What to work on:
a) Duplicate, word for word, the part of the smoke alarm passage that opens with the words containing "- Install smoke" and closes with "the next level.".
b) Answer these questions from the smoke alarm passage:
(i) How far from a cooking appliance should smoke alarms be installed?
(ii) With which code must smoke alarm installation accord under the Hillsborough County Property Maintenance Code?
(iii) At most how far from the ceiling should a wall-mounted alarm be installed?
c) Decide whether each statement agrees with the smoke alarm passage. Answer yes or no, and quote the words that settle it.
(i) A basement smoke alarm belongs on the ceiling at the bottom of the stairs leading to the next level.
(ii) Homes built to earlier standards generally meet the minimum smoke alarm requirement.
(iii) Smoke alarms should be mounted low on walls.
--- START Given passage ---
Code-Compliant Smoke Alarms Save Lives
Whether you're spending Spring Break taking care of household chores or putting Daylight Saving Time to use with a home improvement project, the goal is the same: a fresh start. What residents often overlook when spring cleaning, planning a remodel, or moving into an older home is checking for a sufficient number of properly installed and located smoke alarms.
The Hillsborough County Property Maintenance Code requires that operational smoke alarms are properly installed outside the sleeping areas of all dwellings or dwelling units in accordance with the National Fire Protection Association's National Fire Alarm Code.
Since homes built to earlier standards often don't meet this minimum requirement, Hillsborough County Code Enforcement encourages homeowners and renters to take proactive steps in ensuring their home has a sufficient complement of functioning smoke alarms.
The National Fire Prevention Association offers these tips for installing and testing smoke alarms:
- Choose smoke alarms that have the label of a recognized testing laboratory.
- Install smoke alarms inside each bedroom, outside each sleeping area and on every level of the home.
- On levels without bedrooms, install alarms in the living room or near the stairway to the upper level, or in both locations.
- Smoke alarms installed in the basement should be installed on the ceiling at the bottom of the stairs leading to the next level.
- Smoke alarms should be installed at least 10 feet from a cooking appliance to minimize false alarms when cooking.
- Mount smoke alarms high on walls or ceilings. Wall-mounted alarms should be installed not more than 12 inches away from the ceiling.
--- END Given passage ---
--- START Information provided ---
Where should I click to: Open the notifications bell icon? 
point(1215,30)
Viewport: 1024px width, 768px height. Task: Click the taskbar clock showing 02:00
--- END Information provided ---
Completed exercise:
a)
- Install smoke alarms inside each bedroom, outside each sleeping area and on every level of the home.
- On levels without bedrooms, install alarms in the living room or near the stairway to the upper level, or in both locations.
- Smoke alarms installed in the basement should be installed on the ceiling at the bottom of the stairs leading to the next level.

b)
(i) At least 10 feet.
(ii) The National Fire Protection Association's National Fire Alarm Code.
(iii) Not more than 12 inches.

c)
(i) Yes: "Smoke alarms installed in the basement should be installed on the ceiling at the bottom of the stairs leading to the next level."
(ii) No: "homes built to earlier standards often don't meet this minimum requirement"
(iii) No: "Mount smoke alarms high on walls or ceilings."